The Commission further approves and affirms the administrative law judge's allowance of attorney's fee herein as being fair and reasonable.

Any past due compensation shall bear interest as provided by law.

Given at Jefferson City, State of Missouri, this $24^{\text {th }}$ day of June 2010.

LABOR AND INDUSTRIAL RELATIONS COMMISSION

William F. Ringer, Chairman

Alice A. Bartlett, Member

John J. Hickey, Member

Attest:

AWARD

Employee: Doris Dobbs

Injury No. 03-145703

Dependents: N/A

Employer: Jefferson Memorial Hospital

Additional Party: SIF (Voluntarily Dismissed)

Insurer: Self-Insured

Hearing Date: October 29, 2009

Checked by: CS/rf

SUMMARY OF FINDINGS

  1. Are any benefits awarded herein? Yes
  2. Was the injury or occupational disease compensable under Chapter 287? Yes
  3. Was there an accident or incident of occupational disease under the Law? Yes
  4. Date of accident or onset of occupational disease? November 1, 2003
  5. State location where accident occurred or occupational disease contracted: Jefferson County, Missouri
  6. Was above employee in employ of above employer at time of alleged accident or occupational disease? Yes
  7. Did employer receive proper notice? Yes
  8. Did accident or occupational disease arise out of and in the course of the employment? Yes (See Findings)
  9. Was claim for compensation filed within time required by law? Yes (See Findings)
  10. Was employer insured by above insurer? Yes
  11. Describe work employee was doing and how accident happened or occupational disease contracted: Employee developed bilateral carpal tunnel syndrome as a result of her work activities.
Employee: Doris DobbsInjury No. 03-145703
  1. Did accident or occupational disease cause death? N/A
  2. Parts of body injured by accident or occupational disease: Bilateral Upper Extremities at the Level of the Wrist
  3. Nature and extent of any permanent disability: 18% of the right wrist at the 175 week level 18% of the left wrist at the 175 week level 15% multiplicity factor.

•••

Aim of the task
Continue the workers' compensation award for the carpal tunnel claim from the point where it stops. The material that follows is not needed for anything here.

•••

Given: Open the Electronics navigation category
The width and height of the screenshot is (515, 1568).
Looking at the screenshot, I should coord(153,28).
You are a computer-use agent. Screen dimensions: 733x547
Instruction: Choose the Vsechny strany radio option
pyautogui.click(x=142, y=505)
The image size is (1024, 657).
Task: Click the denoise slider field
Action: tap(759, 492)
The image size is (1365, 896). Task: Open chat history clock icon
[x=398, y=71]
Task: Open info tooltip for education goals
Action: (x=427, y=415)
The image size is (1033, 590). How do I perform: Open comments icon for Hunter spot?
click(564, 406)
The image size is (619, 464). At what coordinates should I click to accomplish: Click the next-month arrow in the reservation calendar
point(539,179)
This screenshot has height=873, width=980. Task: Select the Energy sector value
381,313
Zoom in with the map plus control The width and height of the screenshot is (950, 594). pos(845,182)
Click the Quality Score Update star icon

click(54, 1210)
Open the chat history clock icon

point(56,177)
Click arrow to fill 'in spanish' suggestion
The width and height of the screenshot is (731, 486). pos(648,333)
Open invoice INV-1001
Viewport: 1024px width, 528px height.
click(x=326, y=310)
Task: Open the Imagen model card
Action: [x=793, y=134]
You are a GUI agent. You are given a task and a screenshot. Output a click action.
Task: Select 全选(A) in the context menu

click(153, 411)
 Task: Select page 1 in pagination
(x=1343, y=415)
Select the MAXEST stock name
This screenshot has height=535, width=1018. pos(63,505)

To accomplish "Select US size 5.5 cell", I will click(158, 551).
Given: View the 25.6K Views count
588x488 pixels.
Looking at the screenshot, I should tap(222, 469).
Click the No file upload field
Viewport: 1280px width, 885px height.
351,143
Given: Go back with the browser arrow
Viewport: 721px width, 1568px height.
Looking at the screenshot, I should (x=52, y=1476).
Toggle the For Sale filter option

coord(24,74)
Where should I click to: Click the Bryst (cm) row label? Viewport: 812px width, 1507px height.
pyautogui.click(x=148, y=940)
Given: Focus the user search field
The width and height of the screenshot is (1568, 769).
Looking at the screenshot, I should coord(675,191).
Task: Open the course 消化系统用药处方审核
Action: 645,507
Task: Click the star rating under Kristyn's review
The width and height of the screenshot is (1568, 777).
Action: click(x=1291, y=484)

•••

Result of the exercise
  4. Compensation paid to date for temporary total disability: 0.00
  5. Value of necessary medical aid paid to date by employer-insurer: 0.00
  6. Value of necessary medical aid not furnished by employer-insurer: EI to hold EE harmless on 10,135.83 (See Stipulation 7)
  7. Employee's average weekly wage: 477.23
  8. Weekly compensation rate: 317.84 for temporary total disability 317.84 for permanent partial disability
  9. Method wages computation: By Agreement
  10. Amount of compensation payable: 6 weeks of temporary total disability: (1,907.01) (See Stipulation 7) 72.45 weeks of permanent partial disability: (23,027.51) 2 weeks of disfigurement: (635.68) TOTAL: 25,570.20
  11. Second Injury Fund liability: None (Voluntarily Dismissed)
  12. Future requirements awarded: N/A

Said payments shall be payable as provided in the findings of fact and rulings of law, and shall be subject to modification and review as provided by law.

The compensation awarded to the claimant shall be subject to a lien in the amount of 25% of all payments hereunder in favor of the following attorney for necessary legal services rendered to the claimant: Thomas P O’Driscoll.

FINDINGS OF FACT AND RULINGS OF LAW

On October 29, 2009, the employee, Doris Dobbs, appeared in person and by her attorney, Thomas P O'Driscoll, for a hearing for a final award. The employer-insurer was represented at the hearing by its attorney, Dennis Tesreau. At the time of the hearing, the parties agreed on certain undisputed facts and identified the issues that were in dispute. These undisputed facts and issues, together with the findings of fact and rulings of law, are set forth below as follows.

UNDISPUTED FACTS:

  1. On or about November 1, 2003, Jefferson Memorial Hospital was operating under and subject to the provisions of the Missouri Workers' Compensation Act and was duly qualified as a self-insured employer.
  2. On or about November 1, 2003, the employee was an employee of Jefferson Memorial Hospital and was working under and subject to the provisions of the Missouri Workers' Compensation Act.
  3. On or about November 1, 2003, the employee sustained an occupational disease.
  4. The employer had notice of employee's accident.
  5. The employee's average weekly wage was $\ 477.23, her rate for temporary total disability and permanent partial disability is $\ 317.84.
  6. The employer has paid no temporary total disability benefits.
  7. Written "Stipulation of Facts for Hearing Dated October 29, 2009" signed by both parties' attorneys and attached hereto and fully incorporated herein by this reference.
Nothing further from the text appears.